All they fear is a social explosion, a revolt, a revolution. Everything else doesn't matter. That's why they militarize it. I agree with having a basic income, it is necessary and fair. But they can't pay the state's general income and then charge it in taxes. Let some great fortunes be expropriated, paid by the banks and large companies of the IBEX. The crisis has to be paid by the person who causes it, the big capital, that 1% of the world. These people have been accumulating non-stop money for 30 years.
Here we are talking mainly about the West and the East, but less about Abya Yala, and less about Africa. How do populations and governments cope with the crisis?
There is no common pattern. Most governments have adopted very harsh isolation measures, with very strict confinements. They told me that in Córdoba (Argentina), and also in small towns, the government has blocked exits with sands and stone fences. People face it, there's a lot of resistance. There are two countries where the measures are very flexible, Brazil and Mexico.

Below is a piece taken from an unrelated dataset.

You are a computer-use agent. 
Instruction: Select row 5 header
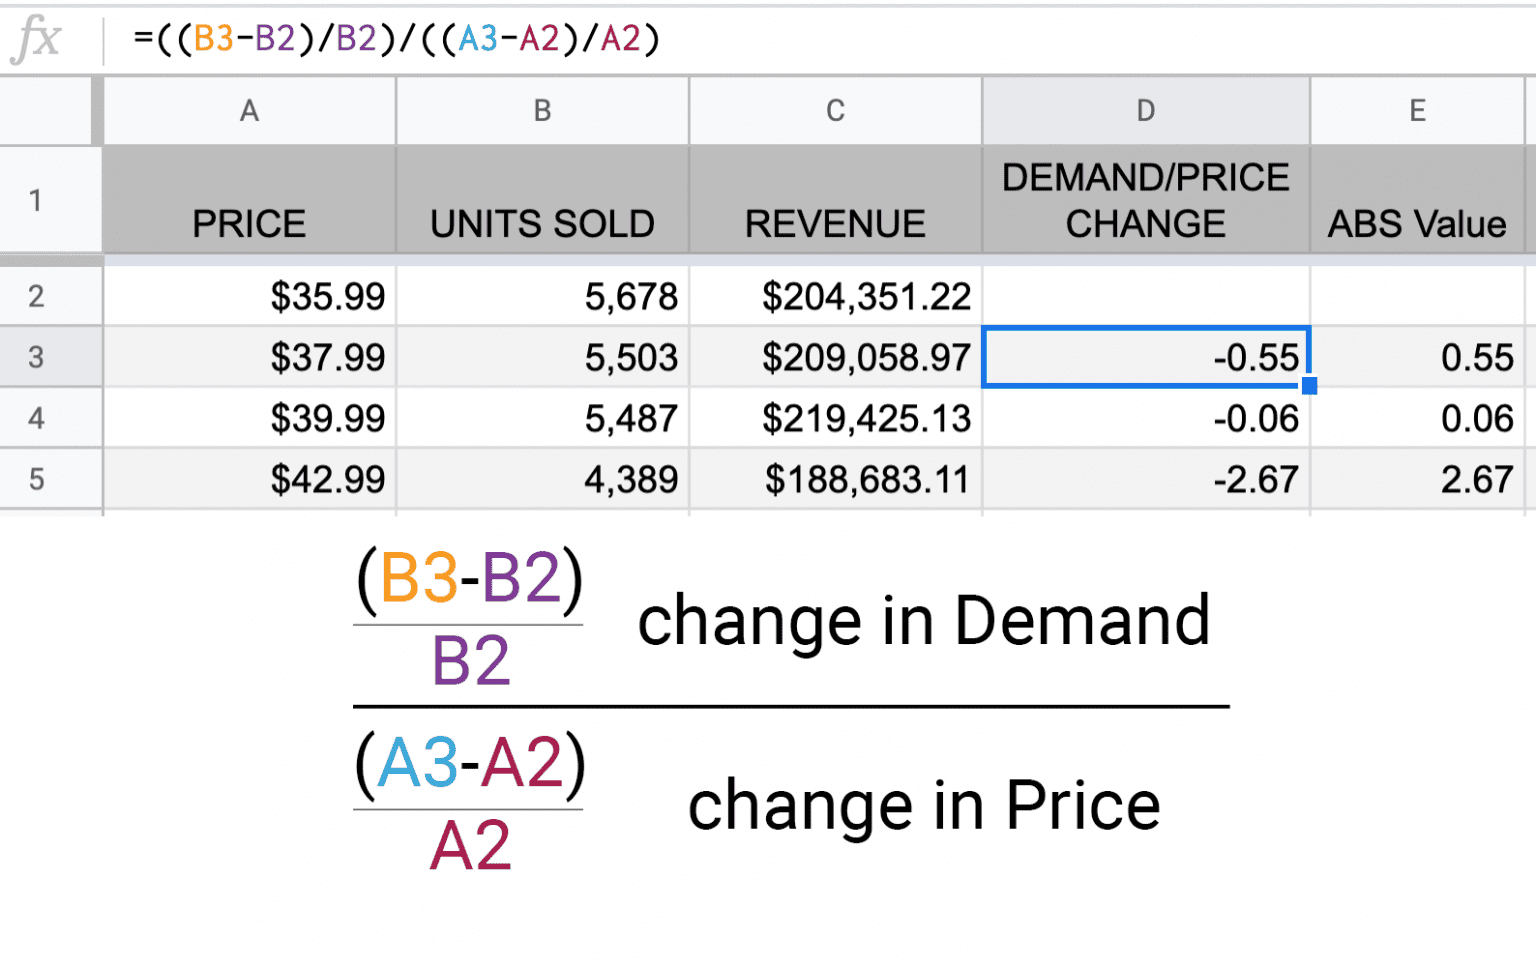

The two most populous and very important countries in the production and industry sector. I believe that all lengths are going to confine the citizens.
What I feel is that the authorities do not have a clear strategy, beyond not wanting a rebellion. They're improvising week by week and even day by day. And that causes a lot of pain. I distinguish from there Cuba, China and perhaps Russia, not because I agree with them, but because they work differently.
Do you think that what we are experiencing will have geopolitical consequences? Can it cause changes in the power relations between the poles?
"The center of world power moves from the West to the East, and in particular from the United States to China."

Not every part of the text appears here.